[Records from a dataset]
= = = = =

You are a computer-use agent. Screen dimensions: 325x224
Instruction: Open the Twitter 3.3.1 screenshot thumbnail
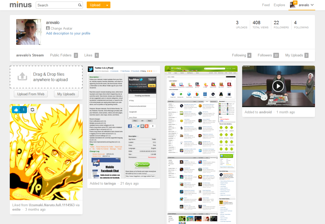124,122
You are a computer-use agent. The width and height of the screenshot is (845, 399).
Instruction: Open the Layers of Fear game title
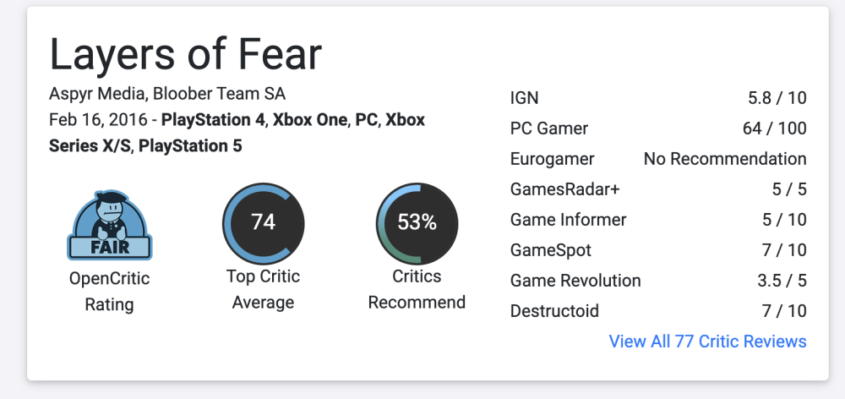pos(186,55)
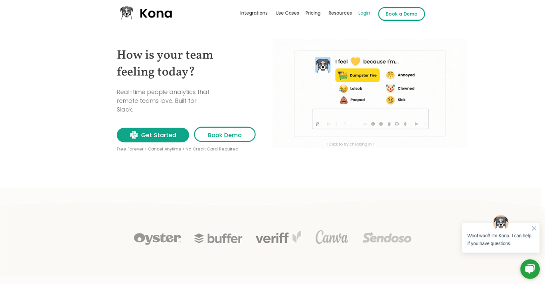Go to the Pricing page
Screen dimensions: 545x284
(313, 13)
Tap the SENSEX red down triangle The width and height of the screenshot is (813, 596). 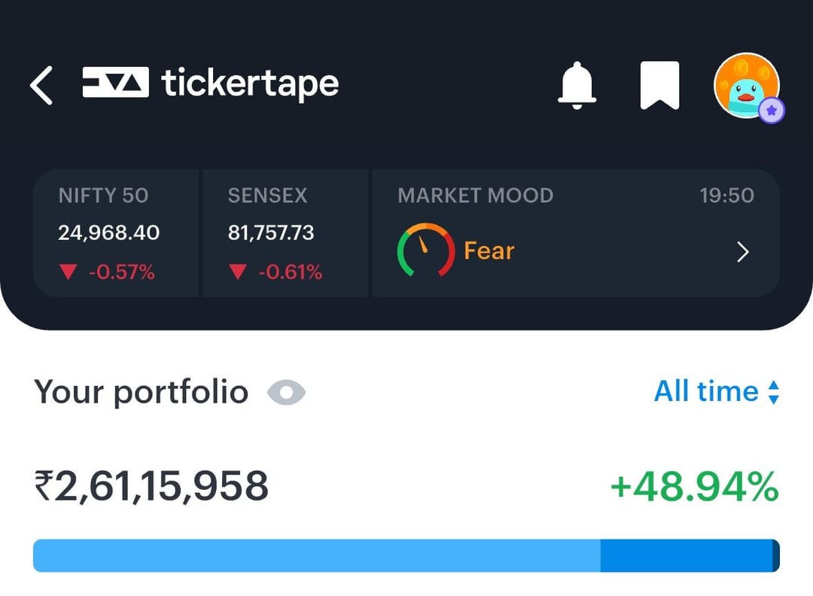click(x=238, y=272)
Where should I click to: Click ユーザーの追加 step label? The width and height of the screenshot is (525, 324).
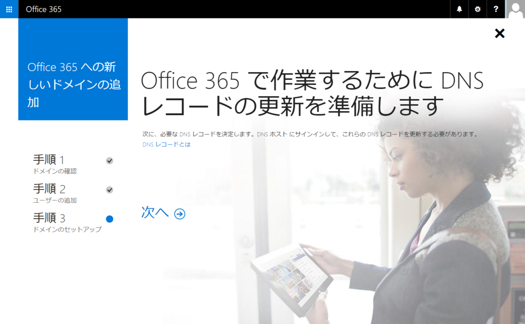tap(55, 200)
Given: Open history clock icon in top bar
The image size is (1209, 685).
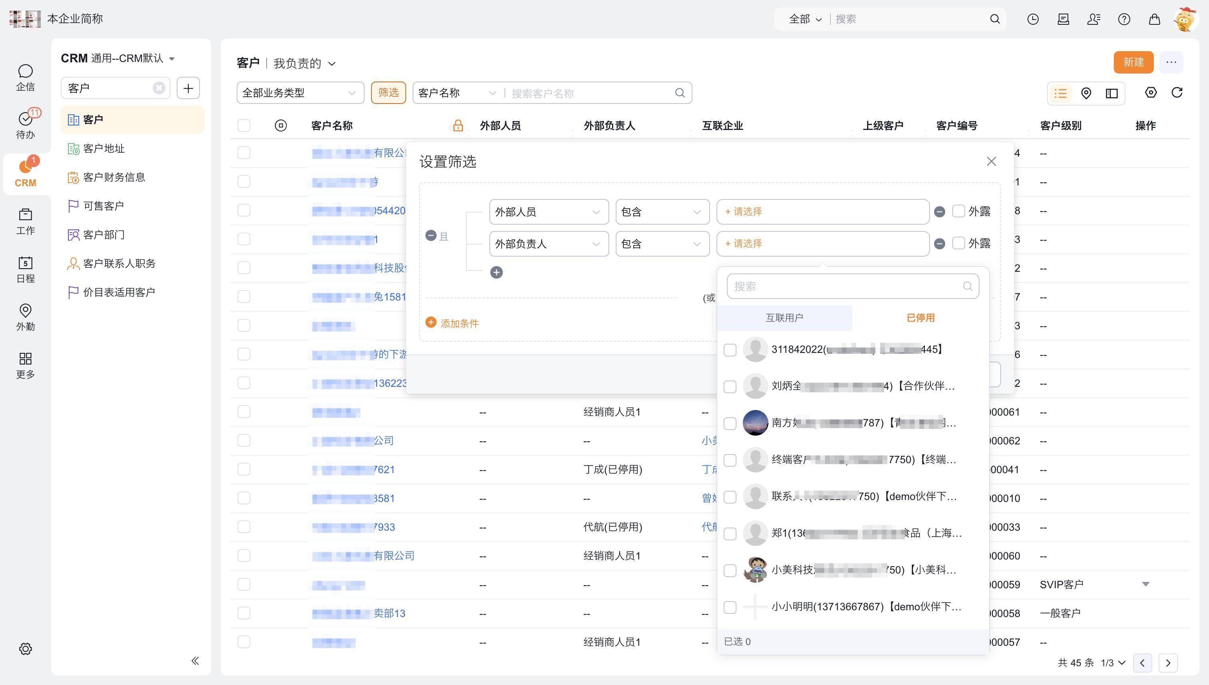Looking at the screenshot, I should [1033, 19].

= = = = =

Written task: Pull out every line of the material above that contains the string "dimensions", matching its case exactly.

Result:
You are a computer-use agent. Screen dimensions: 325x224
Screen dimensions: 545x284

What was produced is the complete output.